Ubiquinol Q10 and Antioxidative capacity in patients with common variable immunodeficiency.

Study Abstract

Highly reactive oxygen species (ROS) are involved in T-cell activation and in the defense against environmental pathogens. An imbalance of ROS generation, detoxifying scavenger enzymes, and molecules with antioxidant capacity could contribute to the increased susceptibility to cancer and infections in severe humoral immunodeficiency.

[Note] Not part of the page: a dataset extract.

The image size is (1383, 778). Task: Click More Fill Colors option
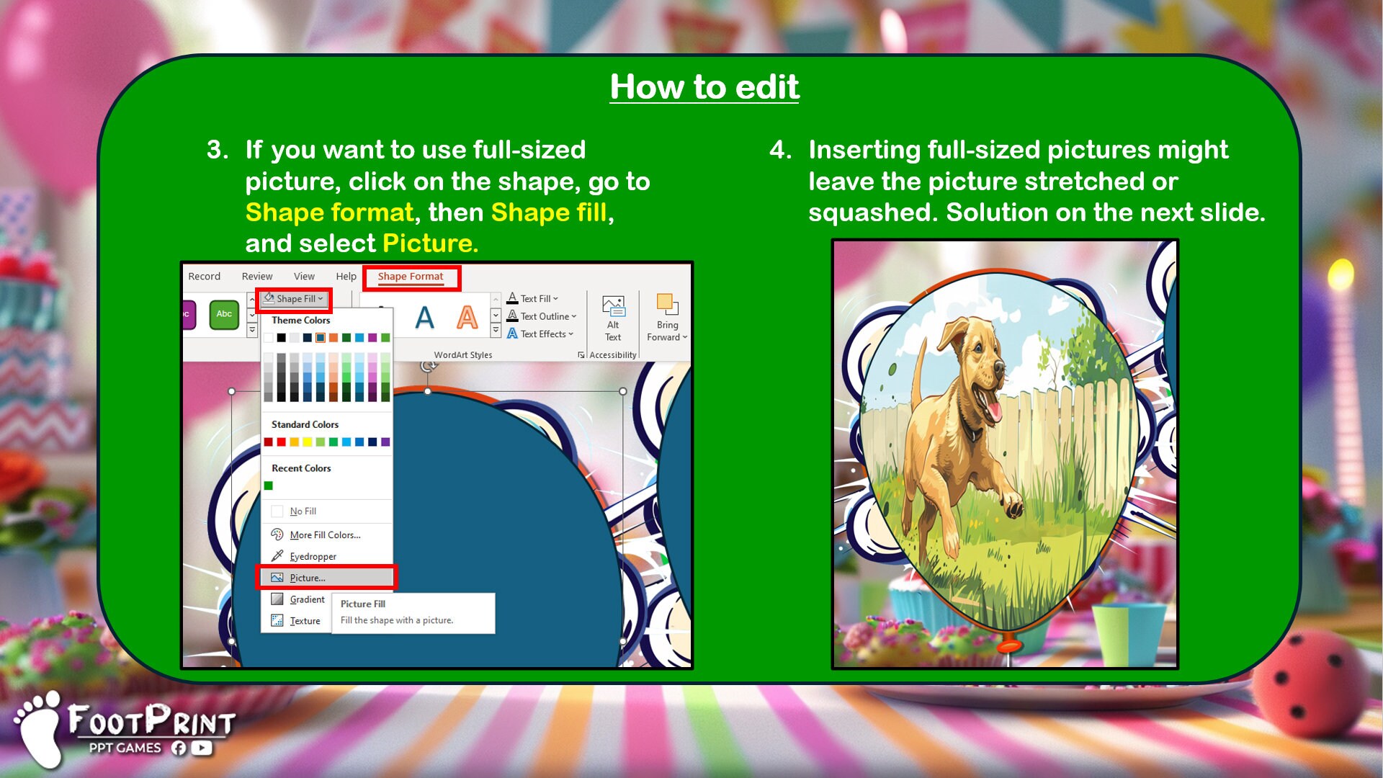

We studied antioxidant status, i.e., plasma antioxidant capacity (TEAC), retinol, alpha-to-copherol, ubiquinol, and the number of activated T cells in 16 patients with common variable immunodeficiency (CVID) compared to age-matched healthy controls. As expected, patients showed significantly increased levels of activated HLA-DR and CD45RO-expressing T cells. Plasma levels of the endogenous ROS scavenger ubiquinol (Q 10) were significantly lower in patients as compared to controls. However, patients showed only slightly reduced levels of TEAC as well as the exogenous antioxidants retinol and alpha-tocopherol. Although no correlation of the number of activated T cells and antioxidant capacity could be demonstrated, an increase in ROS and a diminished reactive oxygen scavenger capacity may be involved in the disease process in patients with common variable immunodeficiency.

Study Information

Reichenbach J, Schubert R, Schwan C, Müller K, Böhles HJ, Zielen S.
Antioxidative capacity in patients with common variable immunodeficiency.
J Clin Immunol
2000 May
Department of Pediatrics, Rheinische Friedrich-Wilhelms Universität, Bonn Germany.